[Begin DATA SHOWN]

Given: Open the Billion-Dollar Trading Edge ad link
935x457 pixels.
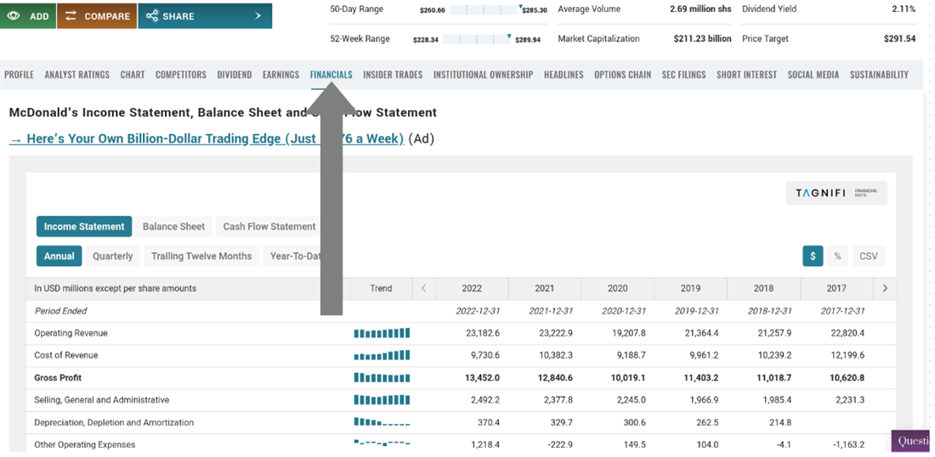Looking at the screenshot, I should 206,138.
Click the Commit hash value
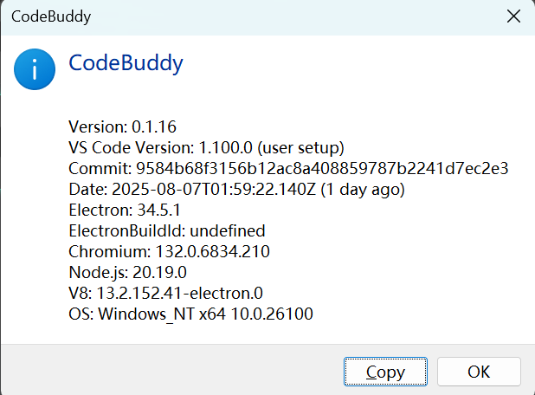 pos(322,169)
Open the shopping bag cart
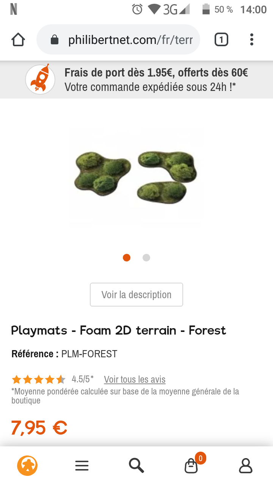 (191, 466)
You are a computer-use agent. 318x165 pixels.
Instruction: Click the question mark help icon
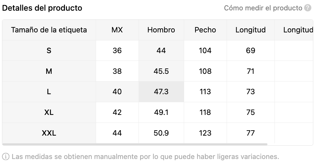pyautogui.click(x=308, y=8)

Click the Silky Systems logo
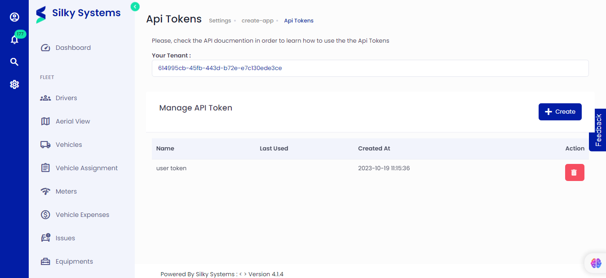tap(78, 13)

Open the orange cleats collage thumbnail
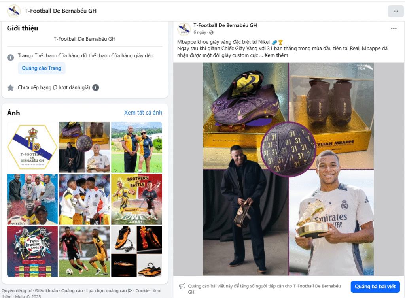136,251
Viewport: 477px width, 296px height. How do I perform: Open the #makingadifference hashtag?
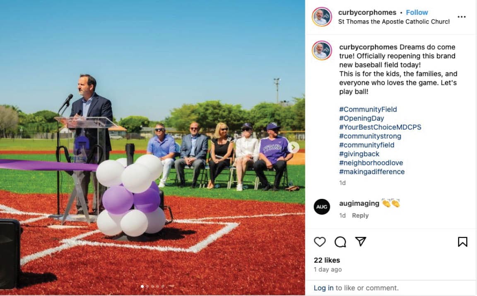click(372, 172)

[End DATA SHOWN]

§ **STATED GOAL**: Identify every line in the data above that contains the word "pixels", and copy each of those lines. Case counts.

§ **FINAL ANSWER**:
935x457 pixels.
You are a computer-use agent. 318x165 pixels.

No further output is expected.